La dificultad se revela cuando se utiliza la posverdad para impulsar reformas sociales. Este ha sido el caso de la actual reforma a la salud: es muy peligroso para una sociedad aceptar cambios extremos como el propuesto por el Gobierno, sobre la base de la muy dudosa y tergiversada evidencia que justifica la reforma. Peor aún, los gravísimos efectos sobre la población de un modelo que no ha sido probado en ninguna parte, diferente a las mentes de los radicales activistas que los impulsan.
Pareció delirante escuchar, la semana pasada en el foro de salud de la Andi, al actual director de la ADRES, expresar con la mayor tranquilidad que el sistema de salud aumentó las inequidades entre la población colombiana. Desafortunadamente no hubo la oportunidad de contra argumentarle sus falacias y creo que ahora está en duda su presencia en un foro académico de la Universidad Externado.
El sistema de salud actual, como lo expresan decenas de investigaciones nacionales e internacionales, ha sido el mayor generador de equidad, gracias al tremendo efecto en acceso a seguros y servicios de los más pobres; así como los efectos indudables en protección financiera de las familias colombianas. El inconveniente que tiene es que es demasiado frágil y extremadamente sensible a la financiación. Cualquier contingencia puede llevarlo muy rápidamente a una crisis sistémica.
Pero el director de la ADRES, literalmente, vive en otro mundo. Un mundo que ya pasó y vivió como funcionario del viejo e inequitativo Instituto de Seguros Sociales (ISS) pero que ya convenientemente no lo recuerda. Ni los años de trabajo en República Dominicana vendiendo el modelo colombiano: ¡sí el de la Ley 100!, tampoco que la organización que dirigió fue socia de una EPS: sí una EPS de ese país. Esto es una muestra donde las verdades y el pragmatismo imperan afuera, pero las posverdades dominan en casa.

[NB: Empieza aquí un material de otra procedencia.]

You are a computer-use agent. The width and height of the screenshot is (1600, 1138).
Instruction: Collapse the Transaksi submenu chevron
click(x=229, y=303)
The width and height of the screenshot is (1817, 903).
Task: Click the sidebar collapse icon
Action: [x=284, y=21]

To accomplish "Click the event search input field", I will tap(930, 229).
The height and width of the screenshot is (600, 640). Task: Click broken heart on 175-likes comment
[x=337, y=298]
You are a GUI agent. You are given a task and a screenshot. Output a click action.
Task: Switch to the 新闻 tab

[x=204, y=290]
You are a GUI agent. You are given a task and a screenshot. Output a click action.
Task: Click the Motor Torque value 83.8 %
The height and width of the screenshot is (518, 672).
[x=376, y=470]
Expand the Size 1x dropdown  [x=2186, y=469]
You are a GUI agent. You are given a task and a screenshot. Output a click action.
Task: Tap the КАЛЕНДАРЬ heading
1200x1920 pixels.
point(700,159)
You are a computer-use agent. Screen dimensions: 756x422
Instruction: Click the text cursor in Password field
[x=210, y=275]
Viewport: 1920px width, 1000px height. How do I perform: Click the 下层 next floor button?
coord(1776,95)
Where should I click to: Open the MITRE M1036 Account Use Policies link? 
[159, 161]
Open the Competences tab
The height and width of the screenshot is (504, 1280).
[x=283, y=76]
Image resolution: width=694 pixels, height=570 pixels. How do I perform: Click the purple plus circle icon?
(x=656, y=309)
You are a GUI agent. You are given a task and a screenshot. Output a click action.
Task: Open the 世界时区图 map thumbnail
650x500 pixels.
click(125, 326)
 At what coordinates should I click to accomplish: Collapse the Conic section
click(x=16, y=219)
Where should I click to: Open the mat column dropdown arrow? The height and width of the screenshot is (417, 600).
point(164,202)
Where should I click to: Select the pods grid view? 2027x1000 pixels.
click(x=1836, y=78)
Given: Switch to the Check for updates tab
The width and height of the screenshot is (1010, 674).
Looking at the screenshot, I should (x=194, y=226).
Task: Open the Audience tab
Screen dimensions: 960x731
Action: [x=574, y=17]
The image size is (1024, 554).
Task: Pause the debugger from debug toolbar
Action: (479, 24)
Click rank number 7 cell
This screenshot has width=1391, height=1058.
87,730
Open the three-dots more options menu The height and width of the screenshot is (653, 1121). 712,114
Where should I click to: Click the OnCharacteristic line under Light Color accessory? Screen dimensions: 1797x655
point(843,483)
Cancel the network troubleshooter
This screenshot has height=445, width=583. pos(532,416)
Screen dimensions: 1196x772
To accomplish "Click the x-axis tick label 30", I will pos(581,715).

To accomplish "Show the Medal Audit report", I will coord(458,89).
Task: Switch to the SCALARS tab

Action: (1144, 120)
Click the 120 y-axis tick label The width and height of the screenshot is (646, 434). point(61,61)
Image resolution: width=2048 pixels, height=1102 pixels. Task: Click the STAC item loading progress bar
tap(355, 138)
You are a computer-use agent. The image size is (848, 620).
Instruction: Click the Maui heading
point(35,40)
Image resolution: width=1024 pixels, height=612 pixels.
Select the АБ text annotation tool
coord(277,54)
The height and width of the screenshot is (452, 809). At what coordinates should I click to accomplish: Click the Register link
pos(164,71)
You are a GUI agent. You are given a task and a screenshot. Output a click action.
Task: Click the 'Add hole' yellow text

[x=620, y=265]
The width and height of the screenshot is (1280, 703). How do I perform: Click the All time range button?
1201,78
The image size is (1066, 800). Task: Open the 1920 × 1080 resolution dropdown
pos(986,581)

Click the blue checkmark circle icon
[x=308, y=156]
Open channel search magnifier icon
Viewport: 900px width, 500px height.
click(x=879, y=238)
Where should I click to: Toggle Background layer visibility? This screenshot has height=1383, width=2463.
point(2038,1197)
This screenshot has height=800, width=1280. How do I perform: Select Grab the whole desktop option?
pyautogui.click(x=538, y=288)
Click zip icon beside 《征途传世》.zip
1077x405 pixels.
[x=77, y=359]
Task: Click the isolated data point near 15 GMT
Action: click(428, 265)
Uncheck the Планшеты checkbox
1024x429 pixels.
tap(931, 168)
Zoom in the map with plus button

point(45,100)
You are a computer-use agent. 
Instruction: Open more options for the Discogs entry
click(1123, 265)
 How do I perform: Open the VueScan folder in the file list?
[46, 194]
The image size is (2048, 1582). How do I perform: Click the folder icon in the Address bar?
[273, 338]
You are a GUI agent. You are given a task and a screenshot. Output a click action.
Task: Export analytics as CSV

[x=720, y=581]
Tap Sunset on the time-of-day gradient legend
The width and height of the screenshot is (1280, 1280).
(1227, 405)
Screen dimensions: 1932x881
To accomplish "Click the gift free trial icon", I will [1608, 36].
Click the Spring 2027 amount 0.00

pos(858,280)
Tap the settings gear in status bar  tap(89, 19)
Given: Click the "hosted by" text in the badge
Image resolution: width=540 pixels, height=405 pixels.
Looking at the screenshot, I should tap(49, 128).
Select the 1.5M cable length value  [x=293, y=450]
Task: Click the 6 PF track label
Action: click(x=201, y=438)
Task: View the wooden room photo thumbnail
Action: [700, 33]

Ahora bien, cuando el presidente Petro plantea una reforma que aplica igual para el Chocó, el Putumayo, Usaquén, Chapinero, o los barrios populares de las ciudades, en realidad está poniendo en riesgo todo el capital de salud de la población. De antemano niega que más de 45 millones de colombianos tienen un capital de salud, gracias a la adecuada gestión de riesgos del actual sistema.
¿Por qué no deja el sistema actual tal como está y plantea una reforma que resuelva los problemas de los 6 millones de personas, aproximadamente, que tienen deficiencias en el acceso a salud? ¿Por qué no se quiere entender que más que problemas del sistema de salud lo que afecta a esas poblaciones son los determinantes sociales que se deben intervenir desde otros sectores, el medioambiente, los servicios públicos, la educación, el empleo formal?
El presidente es esclavo de una circunstancia: se dejó convencer de unos pocos fundamentalistas que era conveniente iniciar las reformas sociales con una radical reforma de salud, privilegiando la posverdad sobre la verdad. Gracias a ese error político, el gobierno terminó perdiendo la coalición que le permitiría aprobar las demás reformas, varias más urgentes que la de salud, y también terminó perdiendo, en la calle, parte muy importante de su gobernabilidad.
Los próximos días, antes de la siguiente legislatura, serán irremediablemente los días de la verdad. El texto actual de la reforma de salud es un completo galimatías imposible de arreglar. No obstante, podría ser la oportunidad para un acto de grandeza del presidente. Muchos estaríamos dispuestos a una nueva hoja de ruta para una reforma que sigue siendo necesaria.